▶ _Work to be completed_
Examine the records and identify each line that includes the string "computer". Copy those lines.

........

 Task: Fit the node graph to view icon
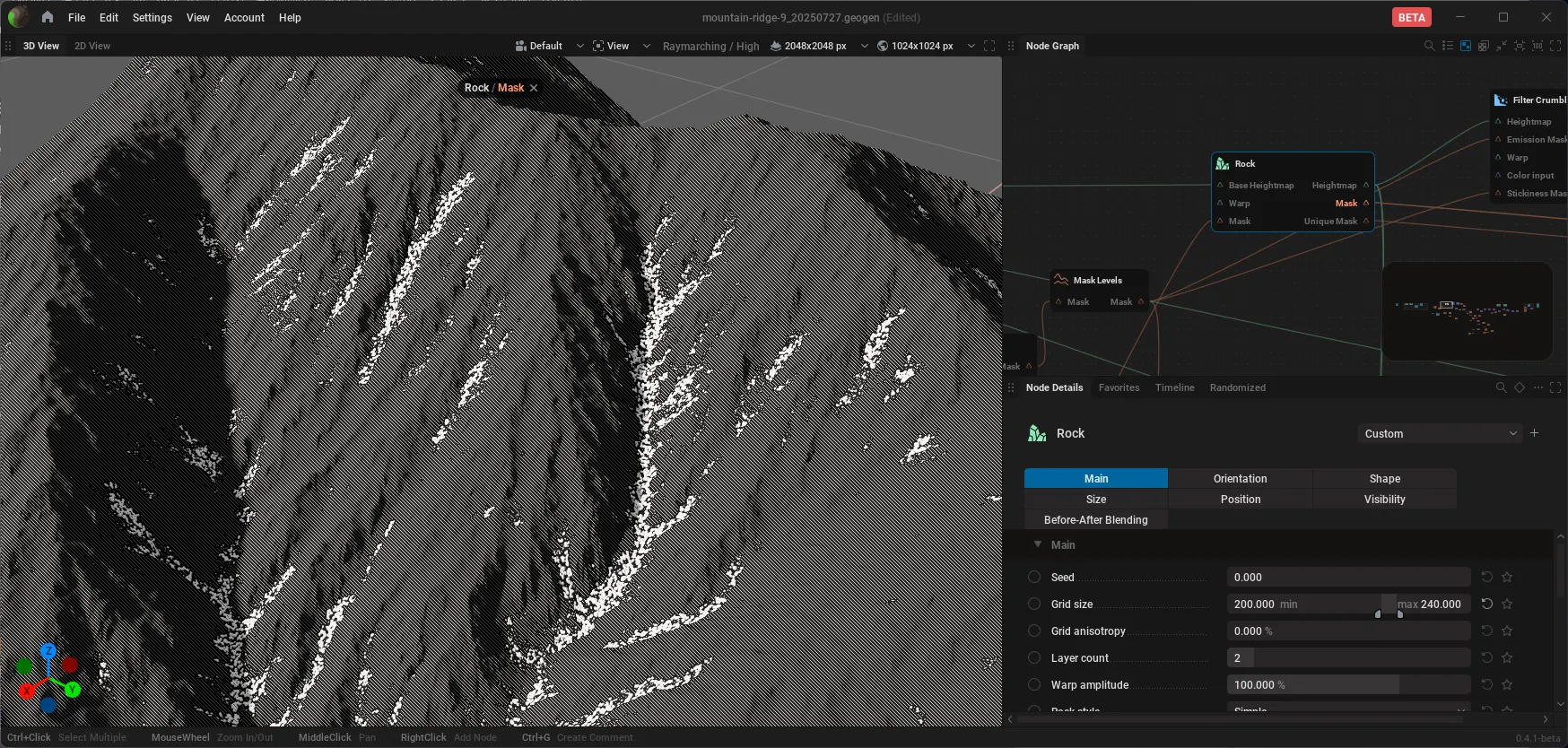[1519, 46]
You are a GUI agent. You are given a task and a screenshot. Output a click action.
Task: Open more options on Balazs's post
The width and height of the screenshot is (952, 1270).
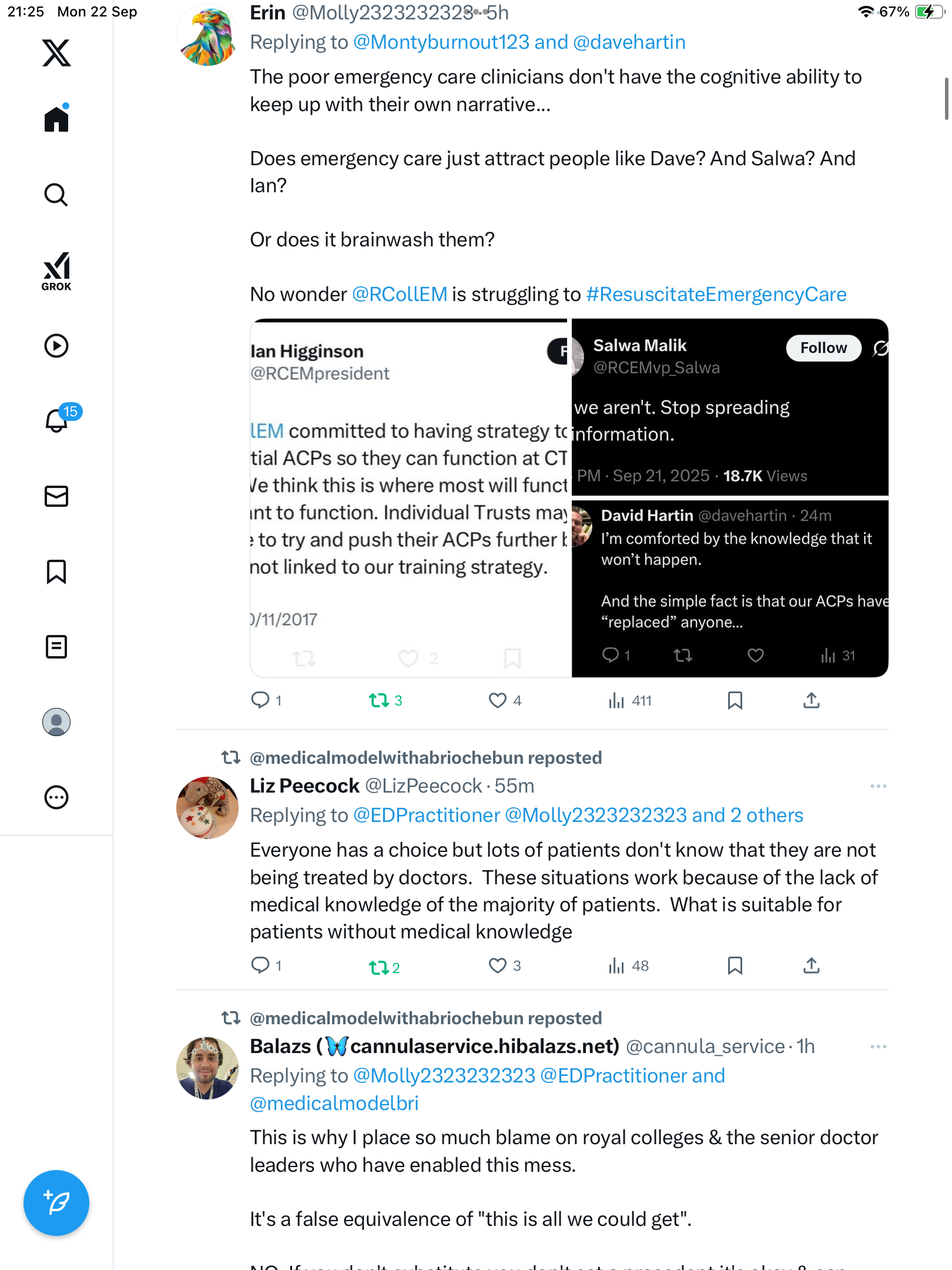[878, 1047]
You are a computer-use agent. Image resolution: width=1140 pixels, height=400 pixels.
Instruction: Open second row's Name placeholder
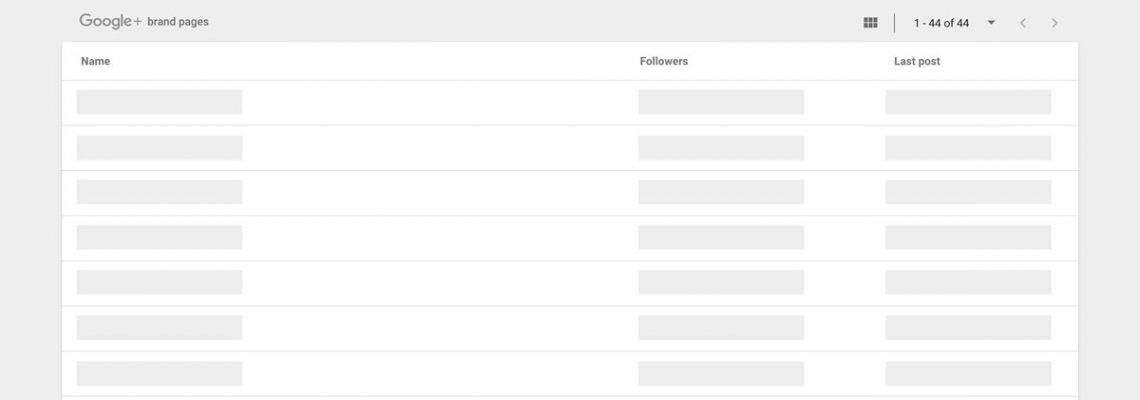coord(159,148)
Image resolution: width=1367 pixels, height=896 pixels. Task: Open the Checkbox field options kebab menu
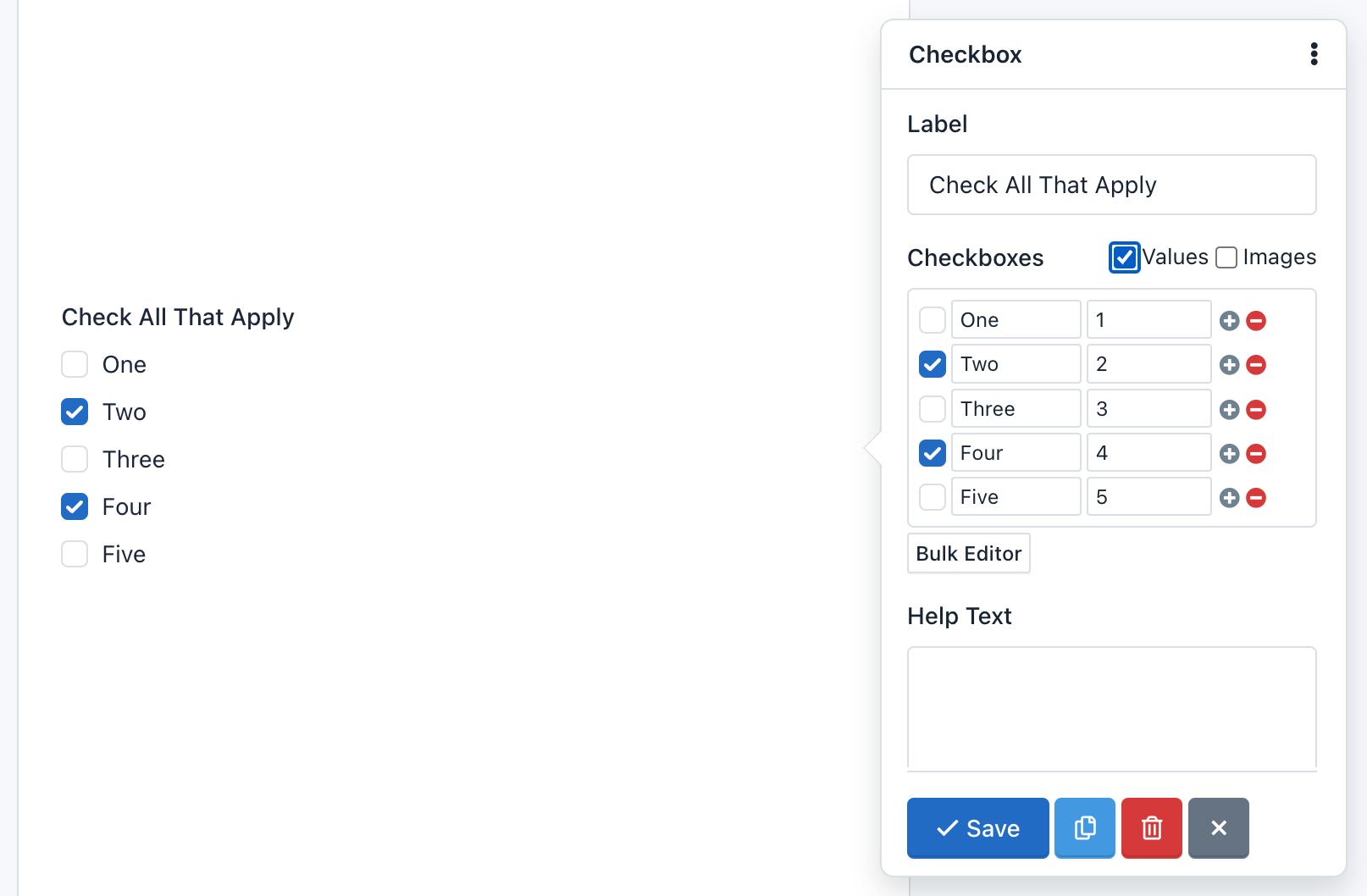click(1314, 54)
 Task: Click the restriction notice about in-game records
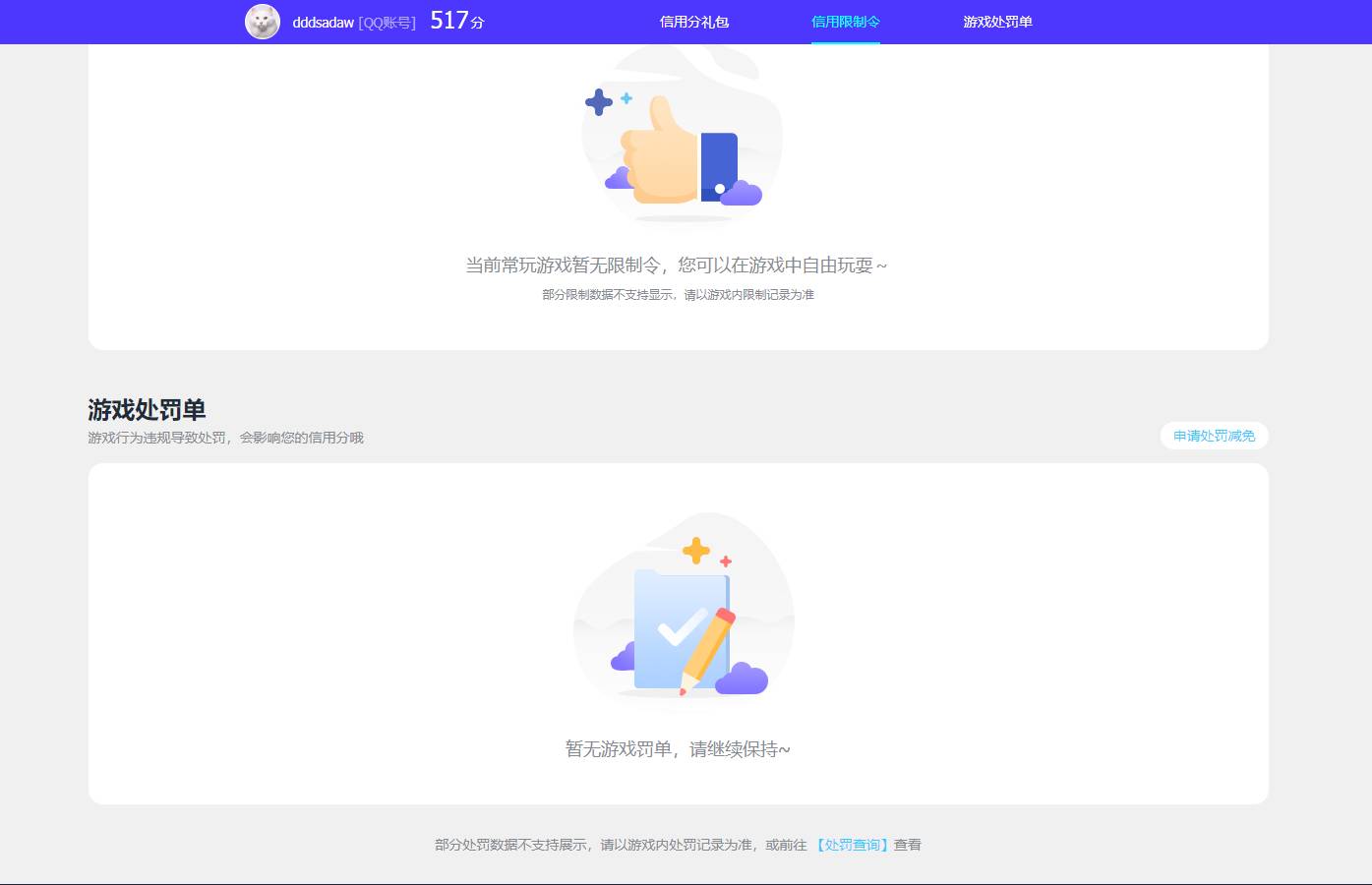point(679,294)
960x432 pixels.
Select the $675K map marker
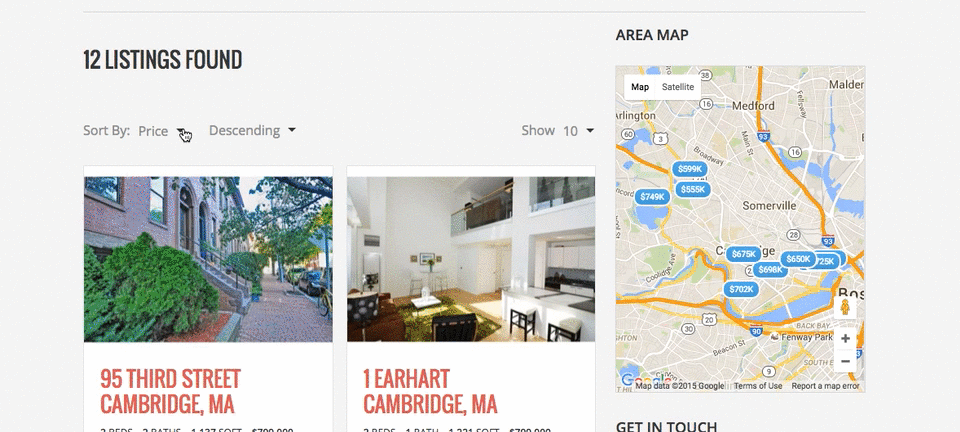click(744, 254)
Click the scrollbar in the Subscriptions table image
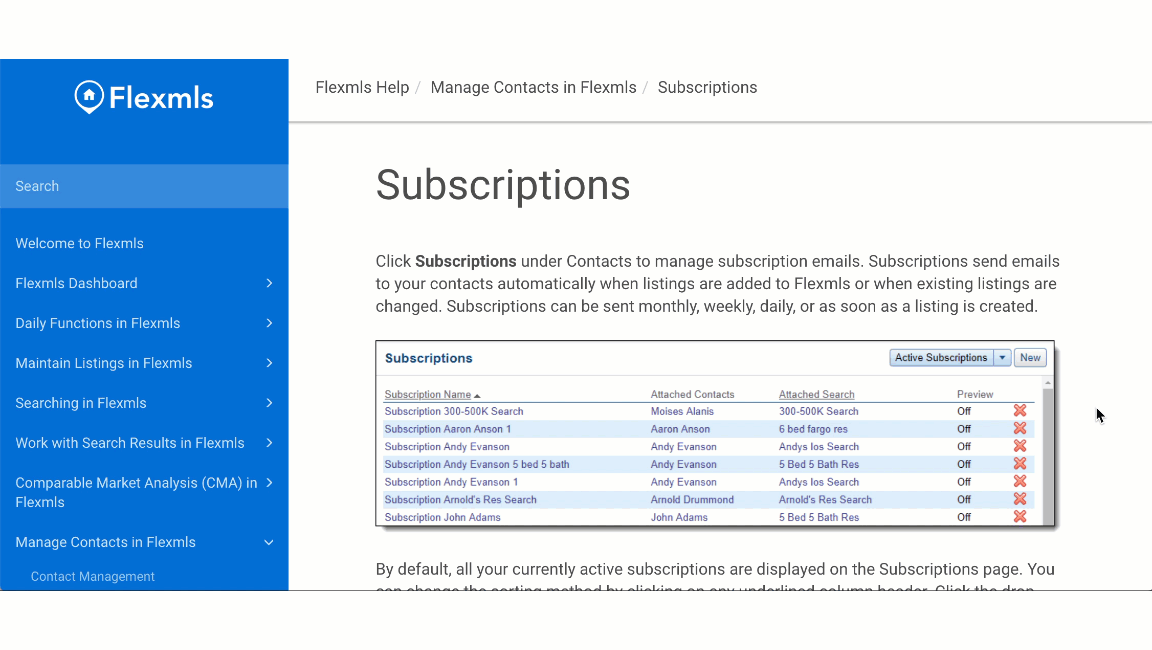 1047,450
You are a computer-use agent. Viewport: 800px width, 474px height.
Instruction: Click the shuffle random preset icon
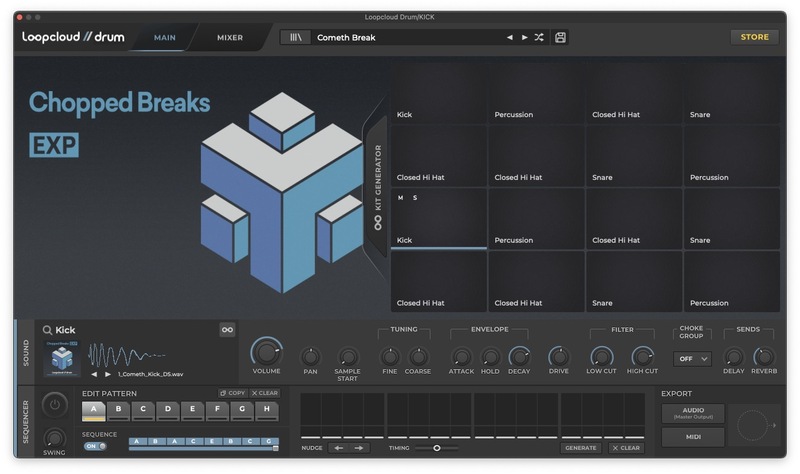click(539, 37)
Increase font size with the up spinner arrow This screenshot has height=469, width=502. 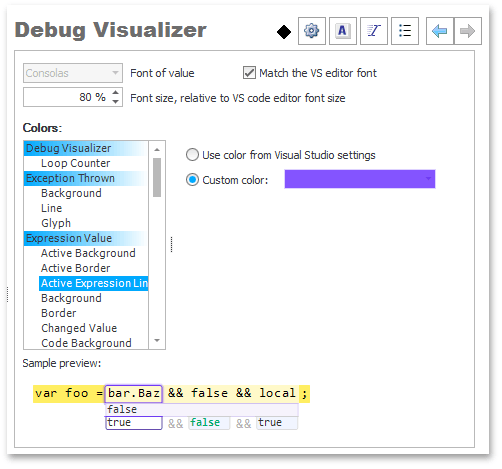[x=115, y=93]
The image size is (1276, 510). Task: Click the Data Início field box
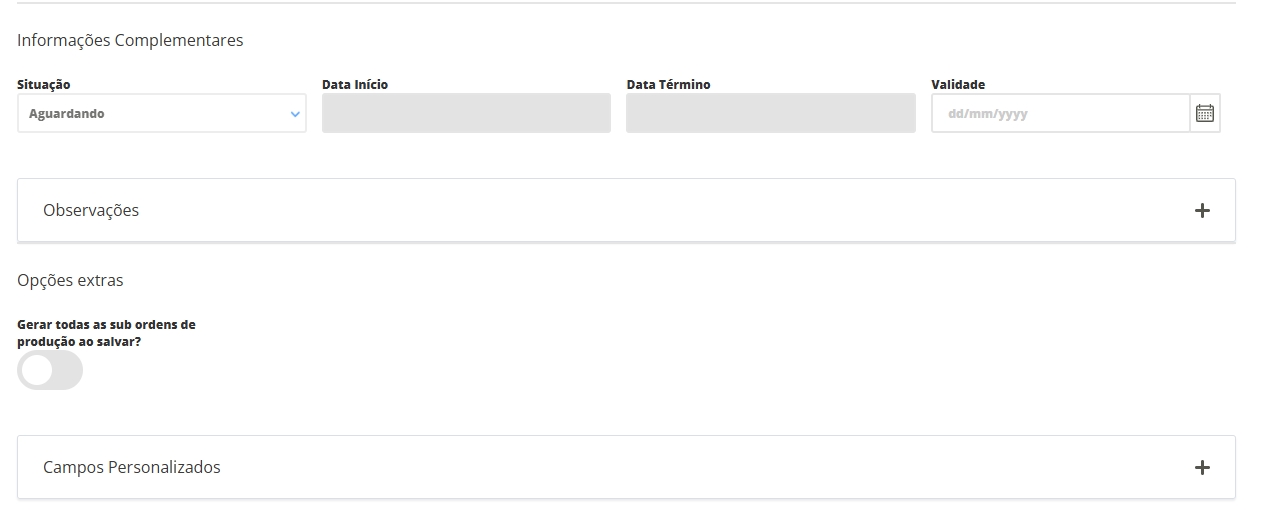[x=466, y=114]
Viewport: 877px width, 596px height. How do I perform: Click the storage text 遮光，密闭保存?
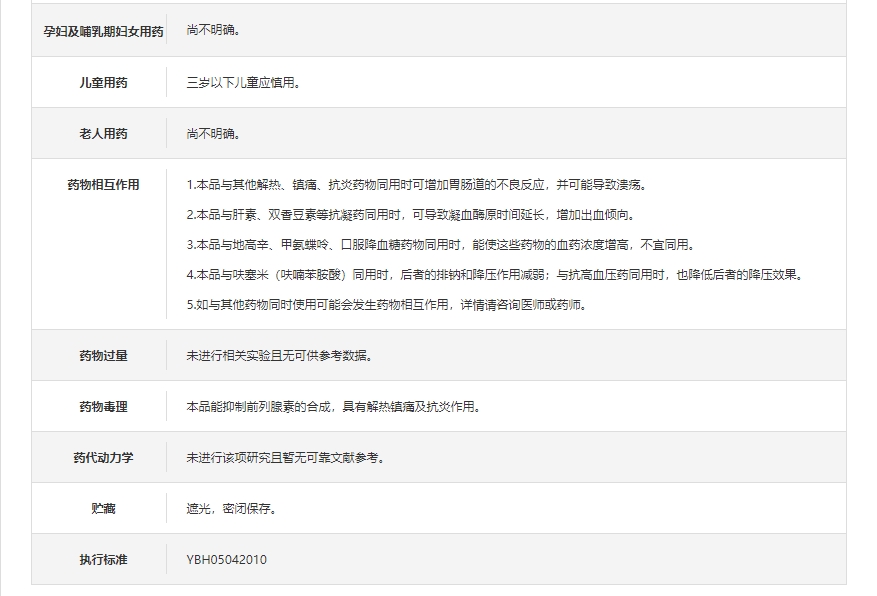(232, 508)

........

▶ _Exercise output_
You are a computer-use agent. Image resolution: width=1140 pixels, height=400 pixels.
You are a computer-use agent. Viewport: 800px width, 474px height.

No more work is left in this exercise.